§ **What needs to be done**: Scan the data. Collect each line that contains the word "menu".

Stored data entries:
------------------------

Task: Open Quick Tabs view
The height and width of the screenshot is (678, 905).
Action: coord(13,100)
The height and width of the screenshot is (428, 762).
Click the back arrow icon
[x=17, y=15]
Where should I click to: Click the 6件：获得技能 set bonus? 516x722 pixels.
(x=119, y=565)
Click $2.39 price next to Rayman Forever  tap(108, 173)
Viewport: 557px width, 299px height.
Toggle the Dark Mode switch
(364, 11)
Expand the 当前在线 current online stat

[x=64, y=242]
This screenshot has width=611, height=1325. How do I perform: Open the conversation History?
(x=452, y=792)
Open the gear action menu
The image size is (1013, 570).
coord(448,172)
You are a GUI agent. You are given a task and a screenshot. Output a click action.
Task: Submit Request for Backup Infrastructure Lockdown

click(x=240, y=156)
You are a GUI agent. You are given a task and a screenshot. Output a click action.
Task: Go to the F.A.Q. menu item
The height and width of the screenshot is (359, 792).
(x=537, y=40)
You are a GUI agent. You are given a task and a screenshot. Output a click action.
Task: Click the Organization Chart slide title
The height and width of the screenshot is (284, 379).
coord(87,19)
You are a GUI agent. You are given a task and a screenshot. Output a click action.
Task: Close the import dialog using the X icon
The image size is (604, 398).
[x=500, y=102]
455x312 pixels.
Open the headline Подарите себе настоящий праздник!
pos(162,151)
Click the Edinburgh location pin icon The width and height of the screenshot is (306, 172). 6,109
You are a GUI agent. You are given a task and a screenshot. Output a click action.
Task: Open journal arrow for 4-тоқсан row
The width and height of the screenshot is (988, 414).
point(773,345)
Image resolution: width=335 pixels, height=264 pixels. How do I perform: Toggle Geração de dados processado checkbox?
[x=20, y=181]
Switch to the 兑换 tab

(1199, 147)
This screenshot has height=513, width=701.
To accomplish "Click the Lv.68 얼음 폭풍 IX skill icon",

------------------------

§ **Answer for this exercise**:
Open the gear action menu
Task: Go to the F.A.Q. menu item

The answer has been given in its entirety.